SET PROBLEM: Rewrite all of the material below, substituting "Finder" for every occurrence of "Terminal" and keeping everything else the same.

DATA SHOWN:
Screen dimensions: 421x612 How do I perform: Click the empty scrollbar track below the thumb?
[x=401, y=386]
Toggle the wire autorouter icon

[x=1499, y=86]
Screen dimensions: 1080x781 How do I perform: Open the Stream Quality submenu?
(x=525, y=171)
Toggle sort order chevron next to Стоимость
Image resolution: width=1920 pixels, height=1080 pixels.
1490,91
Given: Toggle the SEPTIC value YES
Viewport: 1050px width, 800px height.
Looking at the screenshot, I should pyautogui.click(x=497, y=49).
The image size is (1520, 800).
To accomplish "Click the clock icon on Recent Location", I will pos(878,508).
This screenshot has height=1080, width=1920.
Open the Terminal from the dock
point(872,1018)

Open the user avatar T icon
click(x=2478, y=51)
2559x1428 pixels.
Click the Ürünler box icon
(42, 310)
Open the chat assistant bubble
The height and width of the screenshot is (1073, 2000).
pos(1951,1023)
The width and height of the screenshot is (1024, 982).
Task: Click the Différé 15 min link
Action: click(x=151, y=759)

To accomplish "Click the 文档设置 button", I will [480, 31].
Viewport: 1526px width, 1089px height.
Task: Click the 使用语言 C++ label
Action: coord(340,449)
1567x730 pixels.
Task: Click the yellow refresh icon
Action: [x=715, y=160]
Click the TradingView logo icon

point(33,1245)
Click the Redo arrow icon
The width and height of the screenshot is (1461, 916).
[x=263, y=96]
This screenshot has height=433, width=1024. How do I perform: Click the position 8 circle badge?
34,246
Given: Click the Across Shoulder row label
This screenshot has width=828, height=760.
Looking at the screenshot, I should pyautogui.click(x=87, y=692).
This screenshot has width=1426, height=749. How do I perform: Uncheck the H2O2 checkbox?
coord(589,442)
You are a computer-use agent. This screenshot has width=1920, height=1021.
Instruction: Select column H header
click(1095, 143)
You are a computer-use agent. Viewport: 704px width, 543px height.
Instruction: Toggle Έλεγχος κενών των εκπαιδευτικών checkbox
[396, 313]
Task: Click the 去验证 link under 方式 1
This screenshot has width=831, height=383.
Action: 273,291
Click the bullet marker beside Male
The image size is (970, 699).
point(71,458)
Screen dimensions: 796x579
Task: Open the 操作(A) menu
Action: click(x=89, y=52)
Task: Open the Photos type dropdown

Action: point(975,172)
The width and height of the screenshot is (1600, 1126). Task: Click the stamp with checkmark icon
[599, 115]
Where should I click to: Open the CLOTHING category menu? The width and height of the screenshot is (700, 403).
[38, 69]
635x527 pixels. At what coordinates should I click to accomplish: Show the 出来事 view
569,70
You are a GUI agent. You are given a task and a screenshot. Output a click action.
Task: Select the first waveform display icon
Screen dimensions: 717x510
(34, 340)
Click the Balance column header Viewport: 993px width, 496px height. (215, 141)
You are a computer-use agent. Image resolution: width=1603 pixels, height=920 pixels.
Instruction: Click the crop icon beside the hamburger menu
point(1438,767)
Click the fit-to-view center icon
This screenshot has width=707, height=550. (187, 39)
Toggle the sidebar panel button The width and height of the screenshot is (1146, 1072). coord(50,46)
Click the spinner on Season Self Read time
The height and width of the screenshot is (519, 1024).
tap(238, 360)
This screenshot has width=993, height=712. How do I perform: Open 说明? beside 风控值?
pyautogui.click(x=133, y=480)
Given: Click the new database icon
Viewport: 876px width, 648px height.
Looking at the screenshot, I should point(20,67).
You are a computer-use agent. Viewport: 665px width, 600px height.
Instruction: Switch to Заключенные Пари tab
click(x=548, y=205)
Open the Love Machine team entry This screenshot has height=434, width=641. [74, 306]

SOLUTION FOR THIS EXERCISE:
Screen dimensions: 421x612 How do I perform: Click the empty scrollbar track below the thumb?
[x=401, y=386]
Toggle the wire autorouter icon

[x=1499, y=86]
Screen dimensions: 1080x781 How do I perform: Open the Stream Quality submenu?
(x=525, y=171)
Toggle sort order chevron next to Стоимость
Image resolution: width=1920 pixels, height=1080 pixels.
1490,91
Given: Toggle the SEPTIC value YES
Viewport: 1050px width, 800px height.
Looking at the screenshot, I should pyautogui.click(x=497, y=49).
The image size is (1520, 800).
To accomplish "Click the clock icon on Recent Location", I will pos(878,508).
This screenshot has height=1080, width=1920.
Open the Finder from the dock
point(872,1018)

Open the user avatar T icon
click(x=2478, y=51)
2559x1428 pixels.
Click the Ürünler box icon
(42, 310)
Open the chat assistant bubble
The height and width of the screenshot is (1073, 2000).
pos(1951,1023)
The width and height of the screenshot is (1024, 982).
Task: Click the Différé 15 min link
Action: click(x=151, y=759)

To accomplish "Click the 文档设置 button", I will [480, 31].
Viewport: 1526px width, 1089px height.
Task: Click the 使用语言 C++ label
Action: coord(340,449)
1567x730 pixels.
Task: Click the yellow refresh icon
Action: [x=715, y=160]
Click the TradingView logo icon

point(33,1245)
Click the Redo arrow icon
The width and height of the screenshot is (1461, 916).
[x=263, y=96]
This screenshot has height=433, width=1024. How do I perform: Click the position 8 circle badge?
34,246
Given: Click the Across Shoulder row label
This screenshot has width=828, height=760.
Looking at the screenshot, I should pyautogui.click(x=87, y=692).
This screenshot has width=1426, height=749. How do I perform: Uncheck the H2O2 checkbox?
coord(589,442)
You are a computer-use agent. This screenshot has width=1920, height=1021.
Instruction: Select column H header
click(1095, 143)
You are a computer-use agent. Viewport: 704px width, 543px height.
Instruction: Toggle Έλεγχος κενών των εκπαιδευτικών checkbox
[396, 313]
Task: Click the 去验证 link under 方式 1
This screenshot has width=831, height=383.
Action: 273,291
Click the bullet marker beside Male
The image size is (970, 699).
point(71,458)
Screen dimensions: 796x579
Task: Open the 操作(A) menu
Action: click(x=89, y=52)
Task: Open the Photos type dropdown

Action: point(975,172)
The width and height of the screenshot is (1600, 1126). Task: Click the stamp with checkmark icon
[599, 115]
Where should I click to: Open the CLOTHING category menu? The width and height of the screenshot is (700, 403).
[38, 69]
635x527 pixels. At what coordinates should I click to accomplish: Show the 出来事 view
569,70
You are a GUI agent. You are given a task and a screenshot. Output a click action.
Task: Select the first waveform display icon
Screen dimensions: 717x510
(34, 340)
Click the Balance column header Viewport: 993px width, 496px height. (215, 141)
You are a computer-use agent. Image resolution: width=1603 pixels, height=920 pixels.
Instruction: Click the crop icon beside the hamburger menu
point(1438,767)
Click the fit-to-view center icon
This screenshot has width=707, height=550. (187, 39)
Toggle the sidebar panel button The width and height of the screenshot is (1146, 1072). coord(50,46)
Click the spinner on Season Self Read time
The height and width of the screenshot is (519, 1024).
tap(238, 360)
This screenshot has width=993, height=712. How do I perform: Open 说明? beside 风控值?
pyautogui.click(x=133, y=480)
Given: Click the new database icon
Viewport: 876px width, 648px height.
Looking at the screenshot, I should point(20,67).
You are a computer-use agent. Viewport: 665px width, 600px height.
Instruction: Switch to Заключенные Пари tab
click(x=548, y=205)
Open the Love Machine team entry This screenshot has height=434, width=641. [74, 306]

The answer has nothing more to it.